TASSELLO. “La disabilità visiva, come si può facilmente immaginare, comporta numerosi inconvenienti, specie in una società come la nostra, caratterizzata dalla velocità, dalla mobilità, e, soprattutto per persone anziane, dal vivere ognuno per conto proprio – ha dichiarato Quatraro – . Il rovescio della medaglia però è che, se io ho necessità fare un piccolo acquisto nel vicino centro commerciale, o peggio ancora, di andare a prendere la ricetta dal mio dottore, portarla in farmacia e ritirare la medicina, questo può davvero diventare un problema. L’idea della consegna di farmaci a domicilio quindi è un altro piccolo tassello che ci fa sentire meno bisognosi dell’aiuto esterno.
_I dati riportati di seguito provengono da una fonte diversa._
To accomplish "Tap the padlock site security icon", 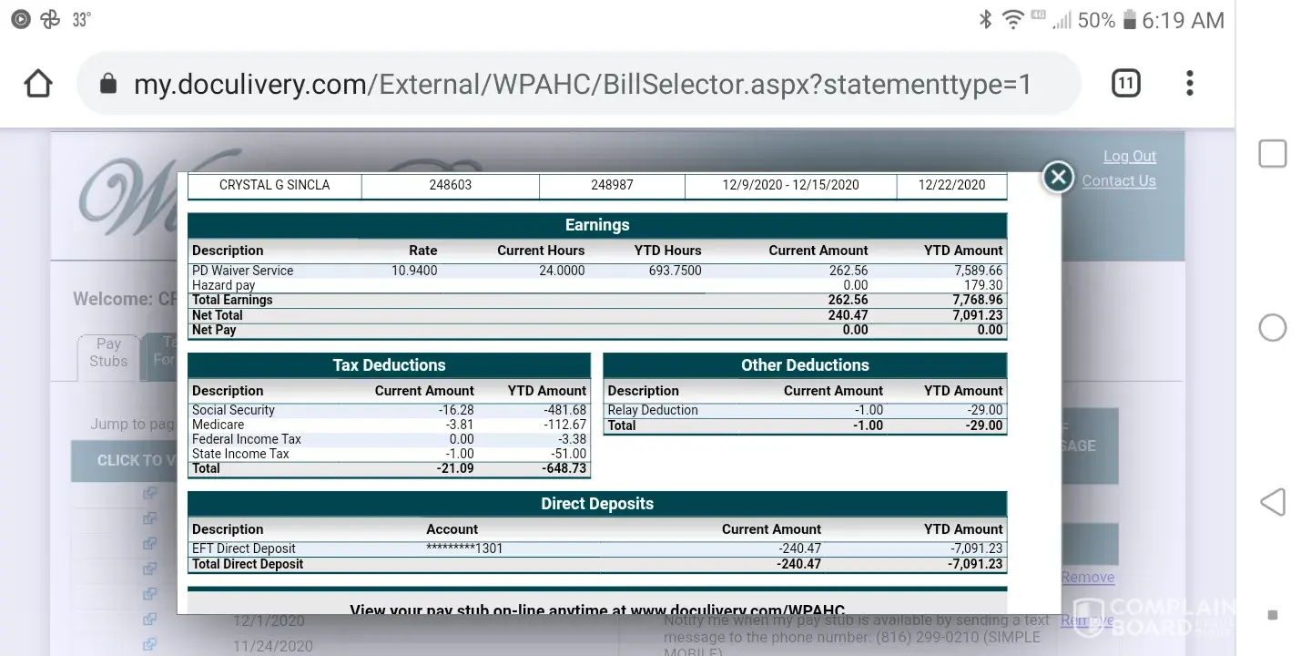I will 108,85.
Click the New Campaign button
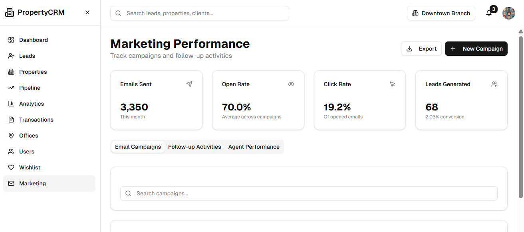 tap(476, 49)
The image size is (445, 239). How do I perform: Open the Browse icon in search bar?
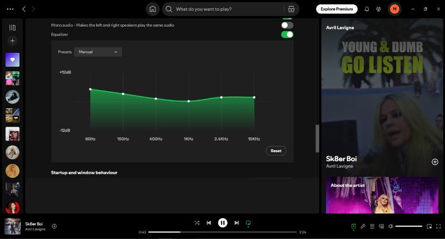290,9
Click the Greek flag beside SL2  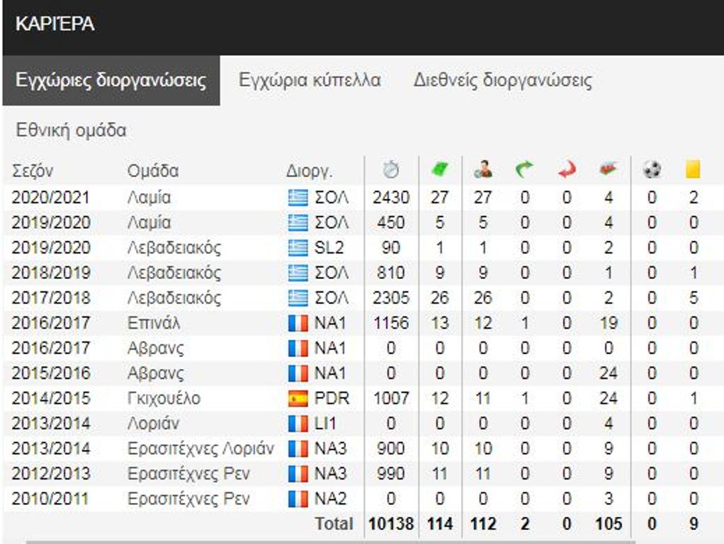click(298, 248)
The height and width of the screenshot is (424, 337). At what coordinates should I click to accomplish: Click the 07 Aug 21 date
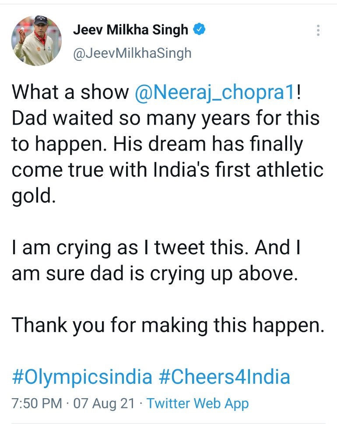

Se poi si pensa che con Farexpress è possibile anche fare prelievi a domicilio pagando un modesto ticket, il servizio risulta ancora più apprezzabile. Niente code, non c’è bisogno di cercare il volontario, perché il tutto viene organizzato in accordo con l’utente”.

LA TESSERA. “Questa iniziativa rappresenta un ulteriore tassello dell’evoluzione della farmacia da semplice luogo di vendita dei farmaci ad una struttura più avanzata, un centro servizi per il cittadino – ha affermato l’ad di AFAM Severi –. Insieme a Farexpress diamo infatti una risposta a un bisogno molto sentiti da una fascia debole della popolazione”. Il servizio Farexpress per soci Uic, regolato da una apposita convenzione, si inserisce in quello, già in funzione, di consegna a domicilio dei farmaci. Da un attento studio di mercato emerge che i farmaci rappresentano un bene di primissima necessità, ma che non sempre sono facilmente reperibili, in particolare per chi è impossibilitato a muoversi dalla propria sede di lavoro. Farexpress ha così deciso di proporre un servizio domiciliare capillare volto a soddisfare questa esigenza. Il progetto non si pone in competizione con le attività delle farmacie, ma punta proprio sulla loro collaborazione attiva, necessaria per il successo dell’attività. Il cittadino che vuole usufruire di questa opportunità può sottoscrivere una tessera annuale, che dà diritto all’ottenimento di vari servizi, tra cui anche prestazioni infermieristiche domiciliari, prenotazione analisi ed esami radiologici ed ecografici presso i centri convenzionati, visite specialistiche e servizio ambulanza. La messa a punto dell’iniziativa – diffusa in franchising su tutto il territorio nazionale, e da oltre un anno anche a Firenze – è stata realizzata con il concorso di diversi soggetti istituzionali e sociali a cui sono riconosciute dalla legge particolari funzioni e che sono chiamati al rispetto della normativa vigente, per quanto riguarda la consegna dei farmaci, e della tutela della privacy di ogni cittadino. “Per aumentare la qualità dei servizi offerti all’interno della nostra città – ha sottolineato l’amministratore del progetto Russo – non è necessario solo preservare i servizi esistenti, ma inserirne anche dei nuovi che contribuiscano a migliorare il livello di qualità e di efficienza venendo incontro al bisogno dei cittadini, che già vivono una condizione di disagio, di reperire farmaci in qualunque momento”.